Q.1. Explain any three effects of the ‘Non-Cooperation Movement’ on the economic front.

Three effects of the ’Non-Cooperation Movement’:

(i) Foreign goods were boycotted at a large scale. 

(ii) Liquor shops picketed and foreign clothes burnt in huge. 

(iii) Import of Foreign cloth and goods was reduced to half. 

(iv) In many places Merchants and Traders refused to trade in Foreign goods or finance foreign trade.


Q.2. Distinguish between integrated steel plants and mini steel plants, stating two points of distinction.
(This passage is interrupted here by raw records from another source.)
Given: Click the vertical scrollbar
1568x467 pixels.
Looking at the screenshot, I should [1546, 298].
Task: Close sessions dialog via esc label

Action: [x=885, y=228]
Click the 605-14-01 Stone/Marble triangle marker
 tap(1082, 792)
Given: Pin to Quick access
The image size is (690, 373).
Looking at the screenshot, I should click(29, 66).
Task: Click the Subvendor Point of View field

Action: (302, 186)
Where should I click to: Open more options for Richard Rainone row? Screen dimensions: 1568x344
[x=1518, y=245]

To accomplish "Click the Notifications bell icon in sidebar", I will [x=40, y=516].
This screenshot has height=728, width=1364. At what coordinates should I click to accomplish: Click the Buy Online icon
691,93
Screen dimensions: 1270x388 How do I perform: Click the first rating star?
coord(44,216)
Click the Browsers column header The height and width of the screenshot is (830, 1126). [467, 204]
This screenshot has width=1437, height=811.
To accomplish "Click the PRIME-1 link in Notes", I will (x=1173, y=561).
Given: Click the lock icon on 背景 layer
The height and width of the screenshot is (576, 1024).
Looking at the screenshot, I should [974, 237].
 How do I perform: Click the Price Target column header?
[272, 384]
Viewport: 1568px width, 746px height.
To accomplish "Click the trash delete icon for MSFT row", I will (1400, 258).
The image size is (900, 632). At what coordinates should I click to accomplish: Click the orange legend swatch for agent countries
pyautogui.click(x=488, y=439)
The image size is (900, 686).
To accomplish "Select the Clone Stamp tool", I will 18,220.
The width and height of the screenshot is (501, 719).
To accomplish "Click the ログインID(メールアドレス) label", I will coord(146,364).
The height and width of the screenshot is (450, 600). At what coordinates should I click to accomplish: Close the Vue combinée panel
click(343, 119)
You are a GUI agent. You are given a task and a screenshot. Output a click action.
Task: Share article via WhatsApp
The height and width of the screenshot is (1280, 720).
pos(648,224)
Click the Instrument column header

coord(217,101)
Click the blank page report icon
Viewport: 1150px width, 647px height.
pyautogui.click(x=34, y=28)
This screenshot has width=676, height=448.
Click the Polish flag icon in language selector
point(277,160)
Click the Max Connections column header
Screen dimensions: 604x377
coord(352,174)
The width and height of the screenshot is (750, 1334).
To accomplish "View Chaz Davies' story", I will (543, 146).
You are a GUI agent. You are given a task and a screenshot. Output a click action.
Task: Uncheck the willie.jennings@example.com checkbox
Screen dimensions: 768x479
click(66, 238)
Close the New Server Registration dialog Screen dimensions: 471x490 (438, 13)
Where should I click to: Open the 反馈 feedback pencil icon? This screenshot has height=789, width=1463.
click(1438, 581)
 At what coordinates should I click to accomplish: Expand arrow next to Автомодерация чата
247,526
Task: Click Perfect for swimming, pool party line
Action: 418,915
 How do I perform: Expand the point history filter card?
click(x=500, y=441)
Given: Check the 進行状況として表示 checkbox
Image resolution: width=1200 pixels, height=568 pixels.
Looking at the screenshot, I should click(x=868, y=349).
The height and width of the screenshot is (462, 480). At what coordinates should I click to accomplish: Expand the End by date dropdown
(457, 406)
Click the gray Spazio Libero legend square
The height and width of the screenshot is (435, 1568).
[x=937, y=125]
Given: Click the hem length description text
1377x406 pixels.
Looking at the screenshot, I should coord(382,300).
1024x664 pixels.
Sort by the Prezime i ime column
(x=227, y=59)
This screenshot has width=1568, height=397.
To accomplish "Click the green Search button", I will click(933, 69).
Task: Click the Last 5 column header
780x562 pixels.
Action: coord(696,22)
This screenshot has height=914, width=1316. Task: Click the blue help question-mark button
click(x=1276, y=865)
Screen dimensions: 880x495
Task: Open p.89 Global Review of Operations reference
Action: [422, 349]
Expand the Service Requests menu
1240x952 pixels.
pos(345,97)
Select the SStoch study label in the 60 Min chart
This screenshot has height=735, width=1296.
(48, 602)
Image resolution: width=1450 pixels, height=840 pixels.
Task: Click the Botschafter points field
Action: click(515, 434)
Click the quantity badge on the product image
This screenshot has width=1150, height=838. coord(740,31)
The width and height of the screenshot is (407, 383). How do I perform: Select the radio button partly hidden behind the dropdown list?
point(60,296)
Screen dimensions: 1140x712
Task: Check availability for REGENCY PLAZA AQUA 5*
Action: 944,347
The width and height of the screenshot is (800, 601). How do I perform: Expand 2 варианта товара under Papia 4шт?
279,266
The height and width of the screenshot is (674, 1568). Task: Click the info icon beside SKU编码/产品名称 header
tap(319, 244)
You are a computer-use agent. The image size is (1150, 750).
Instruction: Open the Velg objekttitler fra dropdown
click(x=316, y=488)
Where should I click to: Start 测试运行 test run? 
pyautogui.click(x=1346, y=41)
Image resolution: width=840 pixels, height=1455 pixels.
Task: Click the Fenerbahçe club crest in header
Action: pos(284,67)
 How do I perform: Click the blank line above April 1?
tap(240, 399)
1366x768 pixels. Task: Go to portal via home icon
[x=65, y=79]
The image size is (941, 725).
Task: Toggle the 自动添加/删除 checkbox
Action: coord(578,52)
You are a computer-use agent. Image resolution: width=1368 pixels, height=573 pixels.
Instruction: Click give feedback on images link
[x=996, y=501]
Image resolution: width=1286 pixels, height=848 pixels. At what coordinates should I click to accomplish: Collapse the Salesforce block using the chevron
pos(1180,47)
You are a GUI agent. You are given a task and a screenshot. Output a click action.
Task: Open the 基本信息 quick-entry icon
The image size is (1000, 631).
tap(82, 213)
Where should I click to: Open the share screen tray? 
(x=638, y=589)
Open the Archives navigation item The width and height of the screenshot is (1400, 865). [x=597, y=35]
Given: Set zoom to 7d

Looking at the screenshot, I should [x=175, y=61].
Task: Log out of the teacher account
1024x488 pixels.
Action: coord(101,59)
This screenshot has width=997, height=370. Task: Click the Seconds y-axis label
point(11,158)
Differences between mini steel plant and integrated steel:
 (i) An integrated steel plant is larger than a mini steel plant.
(ii) Mini steel plant uses steel scrap and sponge iron while integrated steel plant uses basic raw materials, i.e., iron ore for making steel.
(iii) Mini steel plant produces mild and alloy steel while integrated steel plant produces only steel.


Q.3. State any two conditions as laid down by the Election Commission to recognize a ‘State Party ’ and ‘National Party’. 

The conditions as laid down by the Election Commission to recognize a ‘State Party ’ and ‘National Party’ are as follows:
(i) In a State Party, the party members aim to highlight regional interests. On the other hand, a National Party gives due importance to national interests.
(ii) A State Party can contest in elections only in a particular state, whereas a National Party can contest in elections all across the country.
(iii) Example: BJP and Congress are National Parties, whereas Akali Dal and Trinamool Congress are State-level Parties.


Q.4. ’‘The rupee is widely accepted as a medium of exchange.’’ Explain.

The rupee is widely accepted as a medium of exchange because of the following reasons:
(i) In India, the Reserve Bank of India issues currency notes on behalf of the Central government and as per law no other individual or organisation is allowed to issue currency.
(ii) The law legalises, the use of rupee as a medium of payment that cannot be refused in settling transactions in India, which means no individual in India can legally refuse a payment made in rupees.


Q.5. Read the data in the chart or diagram given below and answer the questions that follows:
Class 10 Social Science: CBSE Sample Question Paper- Term II (2021-22) - 2 Notes | Study CBSE Sample Papers For Class 10 - Class 10

(5.1) Compare the 2012-2013 and 2018-2019 data and give any one reason for why are Sugar Mills are concentrated in sugarcane producing areas?
(5.2) Write any one problems faced by Sugar Industry in India?

(5.1) Sugar industries are concentrated in the sugarcane producing areas because:
(i) The raw material used in the Sugar Mills, is sugarcane which is bulky.
(ii) In haulage, its sucrose content reduces.
(5.2) Challenges faced by sugar industry in India
(i) Seasonal nature of the industry.
(ii) Old and inefficient methods of production.
(iii) Transport delays for sugarcane to reach to the mills.
(iv) Need to maximize the use of bagasse.

Section - B

Q.6. Why did Europeans flee to America in the nineteenth century. Explain. 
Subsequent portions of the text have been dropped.